Dans un geste inédit et hautement symbolique, Joe Biden a, à quelques minutes de la passation de pouvoir à Donald Trump, accordé des grâces présidentielles « préventives » à plusieurs personnalités, dont cinq membres de sa propre famille. Cette décision, annoncée ce lundi 20 janvier 2025, vise à protéger ses proches et d’autres responsables d’éventuelles enquêtes ou poursuites judiciaires qu’il qualifie de « partisanes ».

Une décision controversée

Parmi les bénéficiaires figurent les frères et sœurs de Joe Biden, ainsi que certains de leurs conjoints. En plus de sa famille, le désormais ex-président a également gracié des élus démocrates et des fonctionnaires de son administration. Ce geste, interprété par certains comme une tentative de protéger son entourage face à un éventuel retour de Donald Trump à la Maison Blanche, suscite des débats houleux dans la classe politique et auprès de l’opinion publique.

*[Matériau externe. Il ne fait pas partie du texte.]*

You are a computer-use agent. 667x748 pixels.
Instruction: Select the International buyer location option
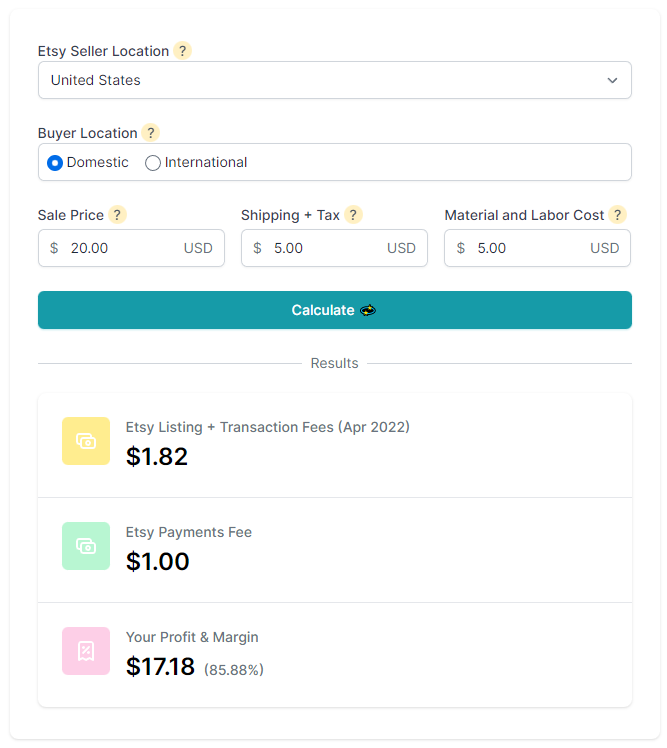153,162
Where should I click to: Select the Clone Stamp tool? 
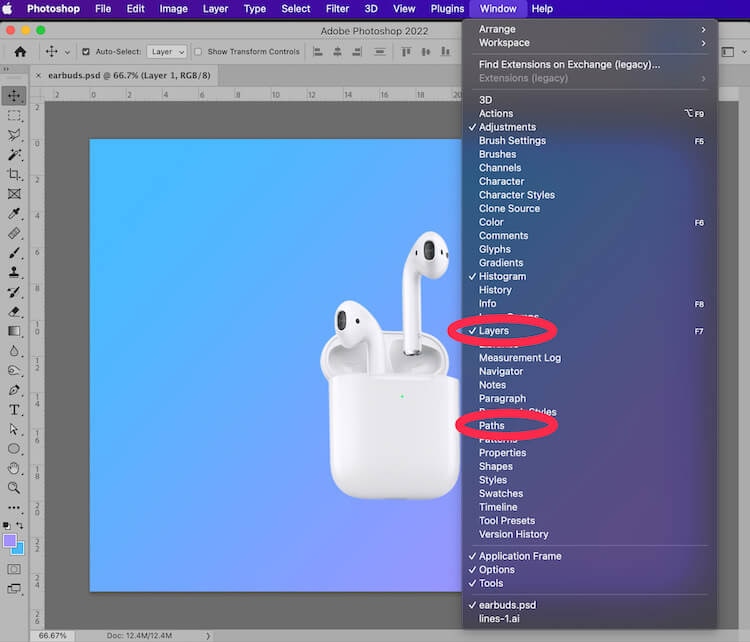coord(14,272)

Une réponse aux tensions politiques

Lors d’un bref communiqué, Joe Biden a déclaré que ces grâces étaient motivées par un souci de justice et visaient à « protéger des citoyens de la vengeance politique ». Depuis la fin de son mandat, il n’a pas caché ses craintes de voir son successeur utiliser les institutions judiciaires pour cibler ses alliés et ses proches.

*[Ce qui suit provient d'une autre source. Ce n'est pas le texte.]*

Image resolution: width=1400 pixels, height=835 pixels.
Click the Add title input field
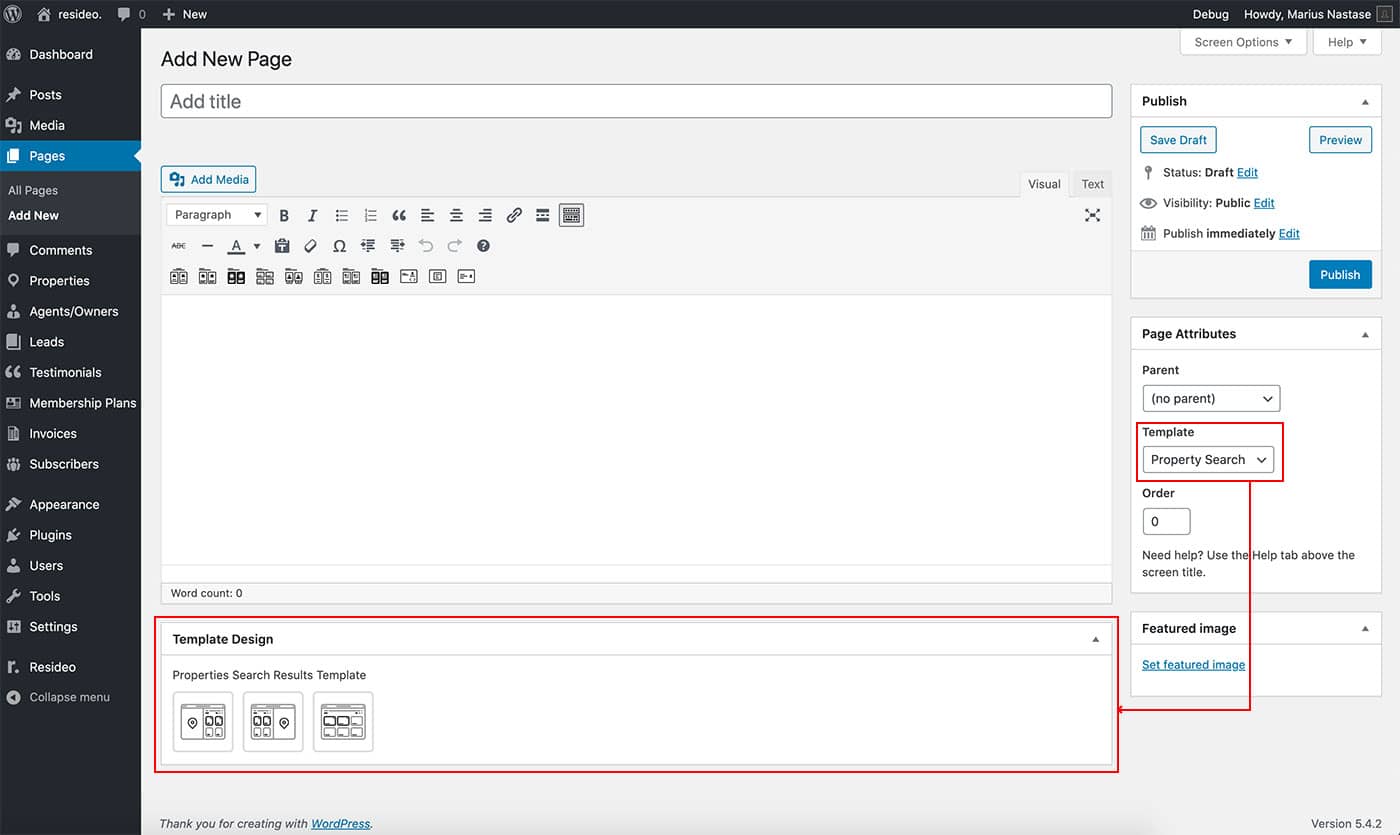tap(636, 102)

Donald Trump, qui a prêté serment peu après, n’a pas tardé à réagir. Lors de son discours d’investiture, il a qualifié ces grâces de « preuve de la corruption et de la peur qui gangrènent les élites démocrates ».

Une pratique rare mais légale

Les grâces présidentielles préventives, bien que peu courantes, sont tout à fait légales aux États-Unis. Elles permettent à un président de protéger une personne contre des poursuites futures, même en l’absence de charges formelles au moment de leur émission. Cette pratique avait notamment été utilisée par Gerald Ford en 1974 pour gracier Richard Nixon après le scandale du Watergate.

Cependant, le fait d’inclure des membres de sa propre famille dans cette mesure pourrait alimenter les accusations de favoritisme et d’abus de pouvoir.

Des réactions divisées

Les démocrates ont, pour la plupart, salué cette initiative, la qualifiant de mesure nécessaire dans un climat politique polarisé. À l’inverse, les républicains dénoncent un acte qui, selon eux, démontre une crainte de révéler des irrégularités.

Les prochains jours s’annoncent tendus sur la scène politique américaine, alors que Donald Trump reprend les rênes du pays pour un mandat qui s’annonce tout aussi controversé que le précédent.